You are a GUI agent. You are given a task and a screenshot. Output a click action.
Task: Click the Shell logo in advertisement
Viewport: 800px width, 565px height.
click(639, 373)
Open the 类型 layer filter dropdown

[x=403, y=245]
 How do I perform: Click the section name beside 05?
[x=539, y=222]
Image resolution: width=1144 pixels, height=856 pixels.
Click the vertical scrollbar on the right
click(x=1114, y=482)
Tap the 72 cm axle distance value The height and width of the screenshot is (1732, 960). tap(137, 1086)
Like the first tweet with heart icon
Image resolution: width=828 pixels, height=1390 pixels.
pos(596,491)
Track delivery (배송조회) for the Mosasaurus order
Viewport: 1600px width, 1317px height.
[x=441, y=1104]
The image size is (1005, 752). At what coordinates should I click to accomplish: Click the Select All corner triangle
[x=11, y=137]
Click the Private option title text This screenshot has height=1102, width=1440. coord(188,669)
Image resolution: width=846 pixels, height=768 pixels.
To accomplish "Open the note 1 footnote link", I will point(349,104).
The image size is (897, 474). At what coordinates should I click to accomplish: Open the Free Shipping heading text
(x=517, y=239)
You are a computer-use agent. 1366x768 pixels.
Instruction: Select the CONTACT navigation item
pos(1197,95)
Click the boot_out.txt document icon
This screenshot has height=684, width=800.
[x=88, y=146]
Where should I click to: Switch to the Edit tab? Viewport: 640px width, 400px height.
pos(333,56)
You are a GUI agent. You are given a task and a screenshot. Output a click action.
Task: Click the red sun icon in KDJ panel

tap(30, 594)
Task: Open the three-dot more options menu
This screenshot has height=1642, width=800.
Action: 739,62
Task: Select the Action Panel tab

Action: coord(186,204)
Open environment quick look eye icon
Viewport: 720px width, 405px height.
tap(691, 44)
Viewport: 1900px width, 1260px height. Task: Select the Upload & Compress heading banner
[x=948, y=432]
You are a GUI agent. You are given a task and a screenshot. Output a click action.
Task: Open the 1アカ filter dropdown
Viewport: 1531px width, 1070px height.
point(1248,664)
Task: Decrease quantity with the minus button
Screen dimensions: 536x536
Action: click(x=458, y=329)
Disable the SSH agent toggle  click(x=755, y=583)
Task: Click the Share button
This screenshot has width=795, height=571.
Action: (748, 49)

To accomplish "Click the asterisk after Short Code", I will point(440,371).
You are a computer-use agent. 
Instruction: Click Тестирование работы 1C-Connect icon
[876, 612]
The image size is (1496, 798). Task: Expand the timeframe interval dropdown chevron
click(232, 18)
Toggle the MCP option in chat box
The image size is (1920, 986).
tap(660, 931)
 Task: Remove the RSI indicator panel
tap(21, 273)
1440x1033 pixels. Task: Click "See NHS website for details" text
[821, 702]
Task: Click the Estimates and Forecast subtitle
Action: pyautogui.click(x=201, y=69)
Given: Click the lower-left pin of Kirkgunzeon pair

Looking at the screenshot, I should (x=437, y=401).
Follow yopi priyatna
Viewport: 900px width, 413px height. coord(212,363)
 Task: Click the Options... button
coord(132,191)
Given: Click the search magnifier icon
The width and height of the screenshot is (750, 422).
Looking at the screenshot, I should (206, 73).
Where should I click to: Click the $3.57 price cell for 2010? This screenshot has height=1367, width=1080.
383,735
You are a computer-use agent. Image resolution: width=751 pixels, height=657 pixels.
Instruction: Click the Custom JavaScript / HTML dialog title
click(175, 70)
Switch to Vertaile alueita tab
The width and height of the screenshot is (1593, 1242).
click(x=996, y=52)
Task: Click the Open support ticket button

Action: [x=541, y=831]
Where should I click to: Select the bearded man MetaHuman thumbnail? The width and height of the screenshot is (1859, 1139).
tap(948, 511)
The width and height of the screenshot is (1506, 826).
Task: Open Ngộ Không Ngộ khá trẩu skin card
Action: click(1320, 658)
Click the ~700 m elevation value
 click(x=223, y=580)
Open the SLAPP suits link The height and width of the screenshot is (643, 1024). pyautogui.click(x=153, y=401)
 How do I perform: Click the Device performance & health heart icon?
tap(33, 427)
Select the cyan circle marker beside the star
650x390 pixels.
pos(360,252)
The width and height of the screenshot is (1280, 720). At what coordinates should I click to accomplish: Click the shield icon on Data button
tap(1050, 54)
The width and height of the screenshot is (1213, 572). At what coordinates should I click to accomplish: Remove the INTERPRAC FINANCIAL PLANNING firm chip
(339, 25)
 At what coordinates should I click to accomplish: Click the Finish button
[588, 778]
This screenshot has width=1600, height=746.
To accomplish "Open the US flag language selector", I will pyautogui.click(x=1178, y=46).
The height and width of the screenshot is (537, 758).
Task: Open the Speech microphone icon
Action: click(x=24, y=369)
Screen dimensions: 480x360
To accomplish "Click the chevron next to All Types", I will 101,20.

_ _ _ _ _

Task description:
Look above for the line with "Viewport: 1900px width, 1260px" and the line with "Task: Decrease quantity with the minus button". Write out those two lines and all the lines between them, exactly, and no others.

Answer area:
Viewport: 1900px width, 1260px height. Task: Select the Upload & Compress heading banner
[x=948, y=432]
You are a GUI agent. You are given a task and a screenshot. Output a click action.
Task: Open the 1アカ filter dropdown
Viewport: 1531px width, 1070px height.
point(1248,664)
Task: Decrease quantity with the minus button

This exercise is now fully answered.